Task statement: Please write out the final portion of the records below exactly: the line containing "1500x546 pixels.", every line after it, and nothing else.
*** Available records ***
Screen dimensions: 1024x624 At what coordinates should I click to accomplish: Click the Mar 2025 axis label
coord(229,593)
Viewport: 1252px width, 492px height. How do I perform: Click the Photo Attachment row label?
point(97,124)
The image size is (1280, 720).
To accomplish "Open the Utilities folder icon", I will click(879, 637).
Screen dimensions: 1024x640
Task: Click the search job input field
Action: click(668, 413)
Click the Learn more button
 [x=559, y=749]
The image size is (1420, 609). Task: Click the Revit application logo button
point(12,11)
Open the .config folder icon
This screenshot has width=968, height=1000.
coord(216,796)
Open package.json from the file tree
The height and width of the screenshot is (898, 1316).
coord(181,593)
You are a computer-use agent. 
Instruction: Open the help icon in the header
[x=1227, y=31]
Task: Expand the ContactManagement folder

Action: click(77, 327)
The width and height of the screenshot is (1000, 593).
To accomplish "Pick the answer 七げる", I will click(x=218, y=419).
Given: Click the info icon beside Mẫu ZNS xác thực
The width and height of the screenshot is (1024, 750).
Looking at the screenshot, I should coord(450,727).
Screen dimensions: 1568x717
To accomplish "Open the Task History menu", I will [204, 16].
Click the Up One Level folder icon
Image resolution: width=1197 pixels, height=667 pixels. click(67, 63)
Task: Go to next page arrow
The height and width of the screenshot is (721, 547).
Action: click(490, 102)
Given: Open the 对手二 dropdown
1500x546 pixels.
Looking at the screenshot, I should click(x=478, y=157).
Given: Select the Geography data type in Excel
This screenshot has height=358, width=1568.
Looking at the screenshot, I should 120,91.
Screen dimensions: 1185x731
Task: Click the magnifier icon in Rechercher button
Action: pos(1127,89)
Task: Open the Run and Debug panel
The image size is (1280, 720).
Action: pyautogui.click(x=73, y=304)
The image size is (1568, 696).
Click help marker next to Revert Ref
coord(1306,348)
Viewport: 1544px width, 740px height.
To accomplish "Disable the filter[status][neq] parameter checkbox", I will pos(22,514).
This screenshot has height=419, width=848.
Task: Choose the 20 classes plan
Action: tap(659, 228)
*** End of Available records ***
Task solution:
1500x546 pixels.
Looking at the screenshot, I should click(x=478, y=157).
Given: Select the Geography data type in Excel
This screenshot has height=358, width=1568.
Looking at the screenshot, I should 120,91.
Screen dimensions: 1185x731
Task: Click the magnifier icon in Rechercher button
Action: pos(1127,89)
Task: Open the Run and Debug panel
The image size is (1280, 720).
Action: pyautogui.click(x=73, y=304)
The image size is (1568, 696).
Click help marker next to Revert Ref
coord(1306,348)
Viewport: 1544px width, 740px height.
To accomplish "Disable the filter[status][neq] parameter checkbox", I will pos(22,514).
This screenshot has height=419, width=848.
Task: Choose the 20 classes plan
Action: tap(659, 228)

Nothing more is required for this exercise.